On pourrait ainsi résumer le projet de l'artiste, son intention et son dessein : que l'hiver conserve la mémoire de l'automne, puis le printemps, encore l'été, avant que les feuilles mortes ne se ramassent (à la pelle ?). Autour de cette proposition qui est moins un vœu qu'un constat, dans sa simplicité même, son évidente opérativité matérielle, Marion Robin pose au visiteur, mais plus encore à l'art, quelques questions lancinantes qui concernent pour l'essentiel le rapport au réel, la représentation et le visible.
En intervenant dans un contexte de sport et de loisir, Marion Robin confronte ce qu'elle sait de son art à un environnement où les artistes contemporains ont largement puisé. Pas un qui ne soit concerné par les échos du monde et les objets, physiques et métaphysiques, qui surgissent du réel. L'univers sportif, depuis quelques décennies, constitue une part non négligeable de cet horizon insistant et l'art l'a amplement pris en compte. Mais pas un, de quelque conséquence, qui, accueillant l'air du temps, ne se souvienne que son art vient de plus loin et que l'impératif de sa formalisation n'est pas négociable. Il s'agit moins ici d'un aimable supplément d'âme posé au cœur d'une toute autre réalité matérielle et sociale que de ce que Julien Gracq appelle « le litige de l'homme avec le monde qui le porte », en quoi il voit la source de la poésie, c'est-à-dire ici la mise en tension de deux logiques : celle, picturale, qui vient perturber un espace fonctionnel, celle, esthétique, qui ne se contente pas d'une beauté rassurante et admise, mais qui, au contraire, vient organiser la rencontre (et elle peut se révéler assez sportive) entre l'organique et la géométrie, entre la contemplation et l'usage, entre l'art et le sport. Le vecteur de ce face à face est une représentation, non une importation de ready made (la feuille réelle). C'est une image troublante de réalisme, certes, mais image tout de même, la seule procédure crédible pour la continuation de l'histoire, en l'occurrence l'histoire de l'art, l'histoire ouverte du tableau de Bruegel.

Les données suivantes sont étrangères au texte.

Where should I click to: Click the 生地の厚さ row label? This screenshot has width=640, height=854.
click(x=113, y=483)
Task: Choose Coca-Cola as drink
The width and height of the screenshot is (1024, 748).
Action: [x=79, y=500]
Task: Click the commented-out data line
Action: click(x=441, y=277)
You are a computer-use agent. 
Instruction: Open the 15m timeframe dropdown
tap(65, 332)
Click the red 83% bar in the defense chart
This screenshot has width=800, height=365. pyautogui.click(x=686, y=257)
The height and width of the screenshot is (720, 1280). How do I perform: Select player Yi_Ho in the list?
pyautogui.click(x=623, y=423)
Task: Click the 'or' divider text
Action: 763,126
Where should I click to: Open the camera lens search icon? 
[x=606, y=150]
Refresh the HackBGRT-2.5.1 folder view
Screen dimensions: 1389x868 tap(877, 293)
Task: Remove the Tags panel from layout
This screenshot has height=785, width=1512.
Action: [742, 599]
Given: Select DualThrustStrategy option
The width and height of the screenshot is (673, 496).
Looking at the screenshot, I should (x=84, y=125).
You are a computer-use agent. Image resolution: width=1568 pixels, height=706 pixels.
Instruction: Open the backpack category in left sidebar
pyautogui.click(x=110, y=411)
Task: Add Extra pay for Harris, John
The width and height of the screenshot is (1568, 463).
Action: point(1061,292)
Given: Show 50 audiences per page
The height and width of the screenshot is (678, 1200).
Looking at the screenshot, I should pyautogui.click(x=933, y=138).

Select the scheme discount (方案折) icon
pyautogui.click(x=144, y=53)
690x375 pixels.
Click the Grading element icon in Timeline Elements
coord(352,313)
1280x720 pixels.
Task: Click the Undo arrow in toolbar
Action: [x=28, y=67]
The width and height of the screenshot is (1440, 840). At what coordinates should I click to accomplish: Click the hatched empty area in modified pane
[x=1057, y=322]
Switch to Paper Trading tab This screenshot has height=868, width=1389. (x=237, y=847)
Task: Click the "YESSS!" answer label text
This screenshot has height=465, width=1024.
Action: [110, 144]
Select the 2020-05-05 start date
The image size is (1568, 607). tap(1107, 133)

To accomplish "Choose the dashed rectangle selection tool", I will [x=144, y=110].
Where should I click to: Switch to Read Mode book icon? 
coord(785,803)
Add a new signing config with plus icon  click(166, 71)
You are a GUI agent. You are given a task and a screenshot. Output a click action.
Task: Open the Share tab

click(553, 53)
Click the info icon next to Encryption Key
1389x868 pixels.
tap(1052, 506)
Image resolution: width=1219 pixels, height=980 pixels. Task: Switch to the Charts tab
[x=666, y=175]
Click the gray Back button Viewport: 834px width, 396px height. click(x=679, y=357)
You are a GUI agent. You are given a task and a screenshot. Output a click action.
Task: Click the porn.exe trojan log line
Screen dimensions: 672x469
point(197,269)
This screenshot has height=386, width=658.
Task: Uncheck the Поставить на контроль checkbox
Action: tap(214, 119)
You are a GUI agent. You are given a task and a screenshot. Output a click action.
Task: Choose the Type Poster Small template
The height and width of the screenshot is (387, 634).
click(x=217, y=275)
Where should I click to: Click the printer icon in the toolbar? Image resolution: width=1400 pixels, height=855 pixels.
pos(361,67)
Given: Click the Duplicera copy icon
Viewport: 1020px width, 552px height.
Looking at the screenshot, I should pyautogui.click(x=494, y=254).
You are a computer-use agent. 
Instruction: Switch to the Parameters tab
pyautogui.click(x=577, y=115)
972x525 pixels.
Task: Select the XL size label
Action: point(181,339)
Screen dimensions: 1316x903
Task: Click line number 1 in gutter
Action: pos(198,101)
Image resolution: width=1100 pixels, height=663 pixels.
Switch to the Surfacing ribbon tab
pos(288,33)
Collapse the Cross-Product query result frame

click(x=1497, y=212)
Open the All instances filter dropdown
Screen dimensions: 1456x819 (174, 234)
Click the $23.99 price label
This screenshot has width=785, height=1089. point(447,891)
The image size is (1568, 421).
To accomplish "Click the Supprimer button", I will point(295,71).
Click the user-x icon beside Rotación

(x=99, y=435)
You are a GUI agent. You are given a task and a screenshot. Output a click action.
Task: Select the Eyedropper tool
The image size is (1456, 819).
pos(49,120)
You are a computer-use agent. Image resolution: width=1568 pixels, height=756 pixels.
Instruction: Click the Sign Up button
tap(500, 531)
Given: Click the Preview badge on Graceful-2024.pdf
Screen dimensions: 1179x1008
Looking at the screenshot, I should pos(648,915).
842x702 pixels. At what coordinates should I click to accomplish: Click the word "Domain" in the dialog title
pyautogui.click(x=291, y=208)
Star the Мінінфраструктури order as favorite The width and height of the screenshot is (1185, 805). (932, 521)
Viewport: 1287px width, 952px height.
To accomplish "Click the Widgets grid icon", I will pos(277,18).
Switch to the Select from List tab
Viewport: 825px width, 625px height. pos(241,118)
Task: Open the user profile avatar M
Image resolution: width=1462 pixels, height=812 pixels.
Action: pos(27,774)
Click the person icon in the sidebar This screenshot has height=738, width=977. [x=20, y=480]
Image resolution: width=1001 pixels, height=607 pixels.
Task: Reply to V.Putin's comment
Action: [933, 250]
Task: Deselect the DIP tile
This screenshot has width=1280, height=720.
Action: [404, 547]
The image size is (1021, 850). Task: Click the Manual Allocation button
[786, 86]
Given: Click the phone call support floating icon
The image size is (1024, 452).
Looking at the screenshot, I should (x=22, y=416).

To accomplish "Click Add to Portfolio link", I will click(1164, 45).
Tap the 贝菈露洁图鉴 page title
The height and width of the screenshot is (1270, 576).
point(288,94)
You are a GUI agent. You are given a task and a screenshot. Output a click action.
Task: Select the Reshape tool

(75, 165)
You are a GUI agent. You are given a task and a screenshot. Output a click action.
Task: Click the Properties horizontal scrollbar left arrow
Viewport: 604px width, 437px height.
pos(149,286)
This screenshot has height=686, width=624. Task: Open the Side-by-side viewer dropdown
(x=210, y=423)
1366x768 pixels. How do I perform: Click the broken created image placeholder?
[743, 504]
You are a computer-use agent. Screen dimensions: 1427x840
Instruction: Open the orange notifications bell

La dernière question, et ce n'est pas la moindre, que pose la proposition de Marion Robin est celle de sa visibilité, et sans doute, au-delà de cette circonstance, celle du visible. Rappelons que les images de feuilles sont incluses dans la matière même de la glace, au sol donc, loin de la tradition verticale du tableau. Ce sol est par ailleurs soumis aux morsures et aux rayures des patins qui strient la surface et en opacifient l'aspect, comme un verre rayé qui empêche de voir. Car l'installation de Marion Robin, c'est aussi l'histoire d'un empêchement et le lieu d'un étrange paradoxe. Ici, en effet, c'est le premier regardeur, presque le seul, l'usager de la patinoire, qui efface le motif dans l'instant même où il accède à sa contemplation. C'est Robert Rauschenberg grattant le dessin de Wilhem de Kooning ! Ainsi l'œuvre se voit-elle instantanément articulée à sa dimension performative, soumise à un usage exogène, rayée de la carte, innocemment niée pour ne réapparaître qu'à l'occasion du nettoyage de la piste et alors réservée au regard des agents d'entretien.
Peut-on imaginer plus beau destin pour une œuvre d'art ? Apparaître, disparaître, de la représentation aux seules vertus du souvenir, se tenant vaillamment sur la corde raide de l'incertitude, cette hésitation qui nous empêche au bout du compte d'affirmer que Peter Bruegel l'Ancien a songé à peindre des feuilles mortes au cœur glacé de ses étangs.